Search code examples
c++data-structuresheaprankinsertion-order

Rank-Preserving Data Structure other than std:: vector?


I am faced with an application where I have to design a container that has random access (or at least better than O(n)) has inexpensive (O(1)) insert and removal, and stores the data according to the order (rank) specified at insertion.

For example if I have the following array:

[2, 9, 10, 3, 4, 6]

I can call the remove on index 2 to remove 10 and I can also call the insert on index 1 by inserting 13.

After those two operations I would have:

[2, 13, 9, 3, 4, 6]

The numbers are stored in a sequence and insert/remove operations require an index parameter to specify where the number should be inserted or which number should be removed.

My question is, what kind of data structures, besides a Linked List and a vector, could maintain something like this? I am leaning towards a Heap that prioritizes on the next available index. But I have been seeing something about a Fusion Tree being useful (but more in a theoretical sense).

What kind of Data structures would give me the most optimal running time while still keeping memory consumption down? I have been playing around with an insertion order preserving hash table, but it has been unsuccessful so far.


The reason I am tossing out using a std:: vector straight up is because I must construct something that out preforms a vector in terms of these basic operations. The size of the container has the potential to grow to hundreds of thousands of elements, so committing to shifts in a std::vector is out of the question. The same problem lines with a Linked List (even if doubly Linked), traversing it to a given index would take in the worst case O (n/2), which is rounded to O (n).

I was thinking of a doubling linked list that contained a Head, Tail, and Middle pointer, but I felt that it wouldn't be much better.


Solution

  • In a basic usage, to be able to insert and delete at arbitrary position, you can use linked lists.
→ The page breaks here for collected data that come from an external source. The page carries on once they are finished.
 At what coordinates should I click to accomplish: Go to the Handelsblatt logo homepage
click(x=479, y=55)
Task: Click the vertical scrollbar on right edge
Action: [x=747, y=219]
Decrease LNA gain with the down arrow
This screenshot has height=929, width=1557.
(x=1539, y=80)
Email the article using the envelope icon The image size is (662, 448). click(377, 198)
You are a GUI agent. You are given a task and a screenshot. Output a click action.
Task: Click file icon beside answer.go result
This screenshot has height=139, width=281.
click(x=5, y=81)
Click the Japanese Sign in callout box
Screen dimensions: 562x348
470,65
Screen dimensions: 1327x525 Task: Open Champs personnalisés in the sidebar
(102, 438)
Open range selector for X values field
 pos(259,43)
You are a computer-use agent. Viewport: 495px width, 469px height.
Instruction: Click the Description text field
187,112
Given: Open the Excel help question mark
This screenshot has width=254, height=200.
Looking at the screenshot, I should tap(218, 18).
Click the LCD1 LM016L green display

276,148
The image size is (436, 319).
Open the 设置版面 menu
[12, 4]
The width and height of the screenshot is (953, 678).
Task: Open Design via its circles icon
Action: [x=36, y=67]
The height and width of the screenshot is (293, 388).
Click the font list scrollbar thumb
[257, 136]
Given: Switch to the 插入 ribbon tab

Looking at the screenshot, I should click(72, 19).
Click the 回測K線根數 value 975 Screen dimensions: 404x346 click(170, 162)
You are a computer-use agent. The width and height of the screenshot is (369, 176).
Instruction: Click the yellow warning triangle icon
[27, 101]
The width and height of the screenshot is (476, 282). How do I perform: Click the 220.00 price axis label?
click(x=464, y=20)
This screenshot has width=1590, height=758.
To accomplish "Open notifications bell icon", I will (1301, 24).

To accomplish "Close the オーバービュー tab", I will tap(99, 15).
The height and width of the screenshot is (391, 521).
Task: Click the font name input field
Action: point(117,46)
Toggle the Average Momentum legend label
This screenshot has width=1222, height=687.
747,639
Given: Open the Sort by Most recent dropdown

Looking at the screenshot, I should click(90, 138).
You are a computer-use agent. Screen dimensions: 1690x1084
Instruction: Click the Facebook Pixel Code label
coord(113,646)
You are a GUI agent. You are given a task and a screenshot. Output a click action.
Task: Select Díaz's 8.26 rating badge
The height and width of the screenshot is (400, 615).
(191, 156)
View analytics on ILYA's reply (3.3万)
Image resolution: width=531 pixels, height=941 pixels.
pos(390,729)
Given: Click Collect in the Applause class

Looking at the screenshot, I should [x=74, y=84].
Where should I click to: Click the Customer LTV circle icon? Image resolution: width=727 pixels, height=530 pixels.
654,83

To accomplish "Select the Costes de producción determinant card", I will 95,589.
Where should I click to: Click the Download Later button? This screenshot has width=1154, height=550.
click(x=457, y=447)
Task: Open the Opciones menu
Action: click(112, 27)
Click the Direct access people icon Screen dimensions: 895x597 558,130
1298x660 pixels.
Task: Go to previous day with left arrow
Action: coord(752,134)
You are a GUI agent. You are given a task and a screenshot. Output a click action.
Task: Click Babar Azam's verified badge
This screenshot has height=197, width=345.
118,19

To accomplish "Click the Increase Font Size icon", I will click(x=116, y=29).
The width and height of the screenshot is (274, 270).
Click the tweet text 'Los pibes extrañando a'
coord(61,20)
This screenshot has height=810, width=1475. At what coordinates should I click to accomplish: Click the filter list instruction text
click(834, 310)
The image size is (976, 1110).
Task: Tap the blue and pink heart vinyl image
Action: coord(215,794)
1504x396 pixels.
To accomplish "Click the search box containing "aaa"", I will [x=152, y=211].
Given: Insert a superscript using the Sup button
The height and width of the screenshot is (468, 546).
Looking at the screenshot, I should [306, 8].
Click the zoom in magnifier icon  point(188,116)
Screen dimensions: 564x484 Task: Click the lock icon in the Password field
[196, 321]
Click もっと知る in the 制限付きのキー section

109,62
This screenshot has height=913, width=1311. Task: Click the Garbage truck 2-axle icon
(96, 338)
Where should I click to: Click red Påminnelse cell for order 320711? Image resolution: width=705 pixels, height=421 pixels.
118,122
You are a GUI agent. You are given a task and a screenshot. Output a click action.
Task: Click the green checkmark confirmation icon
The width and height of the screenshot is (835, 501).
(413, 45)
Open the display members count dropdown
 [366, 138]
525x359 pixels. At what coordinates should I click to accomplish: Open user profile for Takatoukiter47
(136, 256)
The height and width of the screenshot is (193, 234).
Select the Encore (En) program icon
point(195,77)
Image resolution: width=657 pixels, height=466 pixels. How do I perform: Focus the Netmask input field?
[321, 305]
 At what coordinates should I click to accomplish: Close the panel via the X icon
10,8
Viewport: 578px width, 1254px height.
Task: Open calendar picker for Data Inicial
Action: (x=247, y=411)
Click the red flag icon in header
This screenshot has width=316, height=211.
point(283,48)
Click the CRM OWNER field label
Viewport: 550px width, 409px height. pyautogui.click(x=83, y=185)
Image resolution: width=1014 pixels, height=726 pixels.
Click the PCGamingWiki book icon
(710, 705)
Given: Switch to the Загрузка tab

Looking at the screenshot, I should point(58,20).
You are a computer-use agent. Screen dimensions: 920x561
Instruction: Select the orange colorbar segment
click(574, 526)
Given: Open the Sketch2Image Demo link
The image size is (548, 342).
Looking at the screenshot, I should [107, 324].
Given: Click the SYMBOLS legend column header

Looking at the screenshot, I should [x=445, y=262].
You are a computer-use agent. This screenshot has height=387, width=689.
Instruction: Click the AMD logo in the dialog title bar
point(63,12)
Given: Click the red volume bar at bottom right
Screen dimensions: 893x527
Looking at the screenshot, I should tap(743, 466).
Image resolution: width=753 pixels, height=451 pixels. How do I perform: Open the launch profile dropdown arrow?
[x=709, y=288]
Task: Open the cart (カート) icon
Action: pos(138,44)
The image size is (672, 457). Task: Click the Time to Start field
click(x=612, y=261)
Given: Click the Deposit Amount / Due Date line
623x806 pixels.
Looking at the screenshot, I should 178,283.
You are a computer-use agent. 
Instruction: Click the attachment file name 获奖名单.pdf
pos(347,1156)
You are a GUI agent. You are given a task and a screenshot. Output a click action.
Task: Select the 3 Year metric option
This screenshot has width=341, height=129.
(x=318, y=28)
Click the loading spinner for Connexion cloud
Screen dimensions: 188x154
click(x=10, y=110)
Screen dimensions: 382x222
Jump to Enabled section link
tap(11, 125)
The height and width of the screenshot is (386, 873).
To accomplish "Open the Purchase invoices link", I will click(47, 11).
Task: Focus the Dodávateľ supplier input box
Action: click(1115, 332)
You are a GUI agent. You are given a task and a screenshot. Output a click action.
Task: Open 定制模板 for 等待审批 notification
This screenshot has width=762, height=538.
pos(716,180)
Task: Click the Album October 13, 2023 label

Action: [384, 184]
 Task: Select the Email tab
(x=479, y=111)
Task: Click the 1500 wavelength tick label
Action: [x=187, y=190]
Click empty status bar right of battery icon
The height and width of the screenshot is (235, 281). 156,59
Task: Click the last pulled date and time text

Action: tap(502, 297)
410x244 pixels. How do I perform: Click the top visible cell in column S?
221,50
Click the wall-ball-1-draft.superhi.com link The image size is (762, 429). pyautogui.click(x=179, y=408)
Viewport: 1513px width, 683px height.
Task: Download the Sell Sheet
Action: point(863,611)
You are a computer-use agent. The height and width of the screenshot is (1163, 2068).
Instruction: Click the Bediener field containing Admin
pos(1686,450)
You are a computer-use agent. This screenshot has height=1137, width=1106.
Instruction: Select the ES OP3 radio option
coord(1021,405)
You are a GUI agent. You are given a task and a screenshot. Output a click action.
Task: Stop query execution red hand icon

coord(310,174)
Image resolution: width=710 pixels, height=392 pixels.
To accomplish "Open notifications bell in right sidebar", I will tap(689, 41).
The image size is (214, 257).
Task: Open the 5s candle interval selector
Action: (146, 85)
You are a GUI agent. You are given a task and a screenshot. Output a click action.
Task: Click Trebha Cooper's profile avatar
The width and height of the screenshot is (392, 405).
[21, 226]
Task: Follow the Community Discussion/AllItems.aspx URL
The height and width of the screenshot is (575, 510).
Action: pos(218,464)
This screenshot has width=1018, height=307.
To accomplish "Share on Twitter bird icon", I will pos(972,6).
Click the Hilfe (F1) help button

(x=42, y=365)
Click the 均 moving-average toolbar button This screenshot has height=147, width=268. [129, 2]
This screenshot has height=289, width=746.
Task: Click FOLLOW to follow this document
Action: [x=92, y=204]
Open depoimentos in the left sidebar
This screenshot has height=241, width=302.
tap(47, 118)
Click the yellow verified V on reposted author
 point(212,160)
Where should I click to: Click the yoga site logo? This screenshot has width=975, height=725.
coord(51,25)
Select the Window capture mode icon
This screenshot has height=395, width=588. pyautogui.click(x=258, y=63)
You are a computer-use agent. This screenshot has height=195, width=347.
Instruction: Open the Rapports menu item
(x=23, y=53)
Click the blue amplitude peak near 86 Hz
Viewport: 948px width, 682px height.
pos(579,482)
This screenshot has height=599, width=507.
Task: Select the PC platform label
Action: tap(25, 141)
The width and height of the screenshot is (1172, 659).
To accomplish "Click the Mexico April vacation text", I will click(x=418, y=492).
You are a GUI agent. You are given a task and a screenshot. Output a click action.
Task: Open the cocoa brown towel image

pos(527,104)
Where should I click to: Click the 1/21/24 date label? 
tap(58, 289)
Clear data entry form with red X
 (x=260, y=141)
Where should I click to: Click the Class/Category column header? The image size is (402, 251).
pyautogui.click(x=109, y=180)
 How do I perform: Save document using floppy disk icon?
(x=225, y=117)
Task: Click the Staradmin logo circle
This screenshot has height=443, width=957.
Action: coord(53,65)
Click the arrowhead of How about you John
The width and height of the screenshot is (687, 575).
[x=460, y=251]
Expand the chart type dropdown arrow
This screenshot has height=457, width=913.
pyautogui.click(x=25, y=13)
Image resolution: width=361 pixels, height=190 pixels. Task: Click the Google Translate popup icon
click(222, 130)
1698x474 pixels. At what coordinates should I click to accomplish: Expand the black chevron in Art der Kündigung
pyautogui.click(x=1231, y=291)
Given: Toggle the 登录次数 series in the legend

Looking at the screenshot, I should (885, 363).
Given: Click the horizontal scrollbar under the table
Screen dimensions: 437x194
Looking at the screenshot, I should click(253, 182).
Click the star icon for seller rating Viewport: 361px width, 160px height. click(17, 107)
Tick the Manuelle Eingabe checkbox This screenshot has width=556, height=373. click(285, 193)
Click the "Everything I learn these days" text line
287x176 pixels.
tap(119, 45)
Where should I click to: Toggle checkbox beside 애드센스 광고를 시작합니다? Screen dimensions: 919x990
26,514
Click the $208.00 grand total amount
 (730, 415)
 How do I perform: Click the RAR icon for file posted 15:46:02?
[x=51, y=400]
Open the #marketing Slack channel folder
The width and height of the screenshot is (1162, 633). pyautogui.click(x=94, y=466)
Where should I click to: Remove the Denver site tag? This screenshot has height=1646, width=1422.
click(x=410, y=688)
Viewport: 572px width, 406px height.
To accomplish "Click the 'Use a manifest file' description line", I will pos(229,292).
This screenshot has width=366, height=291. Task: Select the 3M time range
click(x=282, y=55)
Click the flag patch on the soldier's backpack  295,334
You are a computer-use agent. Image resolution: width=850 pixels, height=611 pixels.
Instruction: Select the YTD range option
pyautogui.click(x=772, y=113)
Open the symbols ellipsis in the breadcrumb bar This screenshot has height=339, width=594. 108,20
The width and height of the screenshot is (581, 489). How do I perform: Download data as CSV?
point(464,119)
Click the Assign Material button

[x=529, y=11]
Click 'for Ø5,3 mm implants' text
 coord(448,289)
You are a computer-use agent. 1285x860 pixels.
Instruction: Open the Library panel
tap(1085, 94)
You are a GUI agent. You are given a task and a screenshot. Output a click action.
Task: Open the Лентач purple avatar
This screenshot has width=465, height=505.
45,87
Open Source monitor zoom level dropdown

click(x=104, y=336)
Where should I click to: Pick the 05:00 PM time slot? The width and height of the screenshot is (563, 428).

They allow for O(1) insert/remove, but only provided that you have already located the position in the list where to insert. You can insert "after a given element" (that is, given a pointer to an element), but you can not as efficiently insert "at given index".

    To be able to insert and remove an element given its index, you will need a more advanced data structure. There exist at least two such structures that I am aware of.

    One is a rope structure, which is available in some C++ extensions (SGI STL, or in GCC via #include <ext/rope>). It allows for O(log N) insert/remove at arbitrary position.

    Another structure allowing for O(log N) insert/remove is a implicit treap (aka implicit cartesian tree), you can find some information at http://codeforces.com/blog/entry/3767, Treap with implicit keys or https://codereview.stackexchange.com/questions/70456/treap-with-implicit-keys.

    Implicit treap can also be modified to allow to find minimal value in it (and also to support much more operations). Not sure whether rope can handle this.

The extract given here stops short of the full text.